提示:文章写完后,目录可以自动生成,如何生成可参考右边的帮助文档
目录
前言
连续登陆问题应该也是高频。
可以看我之前发过的一篇文章有总结过常规连续登陆问题的解法。
然后在b站上看到过其他连续登陆问题的视频,感觉还是可以写篇文章再次整理和复习
参考b站数分奶爸华老师的视频
一、有哪些变种的连续登陆问题呢?
连续n小时在线的游戏用户,连续n天有商品卖出的店铺,连续n天听歌的用户,连续n天打车的用户...
二、基本解题思路
查询八月份连续登陆的5天的用户有哪些
1,首先构造一个用户PN345,看看他连续登陆的特征
先进行日期和用户的去重,保证每天登陆只有一条记录,避免影响之后的排序
1,用distinct 去重
2,聚合函数子查询去重(记得表别名)
select...
from t1
(select user_id,load_dt
from t1
group by user_id,load_dt)t2
2,添加辅助列。
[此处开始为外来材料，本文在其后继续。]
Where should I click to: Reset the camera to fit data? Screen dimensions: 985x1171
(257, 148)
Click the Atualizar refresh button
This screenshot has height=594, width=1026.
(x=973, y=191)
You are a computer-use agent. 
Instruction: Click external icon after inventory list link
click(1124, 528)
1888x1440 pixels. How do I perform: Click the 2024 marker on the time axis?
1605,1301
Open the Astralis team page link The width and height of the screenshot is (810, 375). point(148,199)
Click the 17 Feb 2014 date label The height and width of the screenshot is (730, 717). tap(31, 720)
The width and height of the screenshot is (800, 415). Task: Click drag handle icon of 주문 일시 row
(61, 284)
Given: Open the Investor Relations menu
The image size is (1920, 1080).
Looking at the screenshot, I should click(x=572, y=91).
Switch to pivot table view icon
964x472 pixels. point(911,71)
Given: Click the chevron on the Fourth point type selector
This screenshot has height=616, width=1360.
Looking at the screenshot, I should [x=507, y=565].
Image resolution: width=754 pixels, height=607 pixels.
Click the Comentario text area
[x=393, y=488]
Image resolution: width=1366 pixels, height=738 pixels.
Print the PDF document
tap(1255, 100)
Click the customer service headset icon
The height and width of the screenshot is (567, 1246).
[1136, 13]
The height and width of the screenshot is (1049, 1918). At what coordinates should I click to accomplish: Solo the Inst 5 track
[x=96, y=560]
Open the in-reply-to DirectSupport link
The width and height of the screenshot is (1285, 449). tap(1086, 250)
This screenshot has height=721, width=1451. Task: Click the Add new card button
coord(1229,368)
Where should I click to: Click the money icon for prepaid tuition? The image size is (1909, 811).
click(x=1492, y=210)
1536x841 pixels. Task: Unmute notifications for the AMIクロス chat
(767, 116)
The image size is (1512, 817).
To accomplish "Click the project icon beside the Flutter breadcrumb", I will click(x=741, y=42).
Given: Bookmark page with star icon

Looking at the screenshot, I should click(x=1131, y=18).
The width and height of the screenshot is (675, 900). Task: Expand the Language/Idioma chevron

(case when,date(),排序窗口函数)
1,通过row_number窗口函数添加连续编号的列
row_number() over(partition by user_id order by login_date) rnk
2,日期列-序号列=date_sub列
date_sub(load_dt-interval row_number() over(partition by user_id order by login_date) day) as date_sub
3,date_sub列进行过滤处理
...
group by user_id,date_sub
having count(date_sub)>5
4,以上步骤得到的都是连续登陆五天的用户,最后一步只需要计算人头就ok。
总结代码:
select user_id,count(distinct user_id)
from(
select user_id,load_dt,
row_number() over(partition by user_id order by load_dt) rnk,
date_sub(load_dt-interval row_number() over(partition by user_id order by load_dt) day) date_sub
from
(select user_id,load_dt
from u_login
group by user_id,load_dt)t1)t2
group by user_id,date_sub
having count(date_sub)>5
三、美团小鹏汽车腾讯微保都考过的连续登录问题真题拆解
连续快充12次及以上的用户
1,增加三列辅助列
select*
row_number() over(partition by user_id order by charge_time) rnk1,
sum(charge_type) over(partition by user_id order by charge_time) rnk2,
row_number() over(partition by user_id order by charge_time)-sum(charge_type) over(partition by user_id order by charge_time) diff
from xp_t1
知识点:
1,聚合窗口函数的运用
rnk2是根据充电次数累加type,如果一直是快充就是一直累加1,如果突然慢冲就累加0
所以rnk1-rnk2得到的序号列可以看出相同的diff代表连续相同的type充电(此处注意会相同diff的第一个会是慢冲,计数时要按照大于等于13来算,这样就是快充大于等于12的用户了。)
2,聚合函数计数和过滤
select*,count(user_id) times
from
(select*
row_number() over(partition by user_id order by charge_time) rnk1,
sum(charge_type) over(partition by user_id order by charge_time) rnk2,
row_number() over(partition by user_id order by charge_time)-sum(charge_type) over(partition by user_id order by charge_time) diff
from xp_t1)t1
group by user_id,diff
having count(user_id)>=13
或者在外面过滤
select user_id, max(times)
from
(select user_id ,count(user_id) times
from
(select*
row_number() over(partition by user_id order by charge_time) rnk1,
sum(charge_type) over(partition by user_id order by charge_time) rnk2,
row_number() over(partition by user_id order by charge_time)-sum(charge_type) over(partition by user_id order by charge_time) diff
from xp_t1
)t1
group by user_id,diff
)t2
group by user_id
having max(times)>=13
总结
自链接也可以解决连续登陆,但是像上题一样连续快充12次就不太适合用连表解决。
用窗口函数解决连续登陆问题的话,不仅可以用排序也可以用前后函数。
主要是添加辅助列然后将辅助列之间进行操作找规律。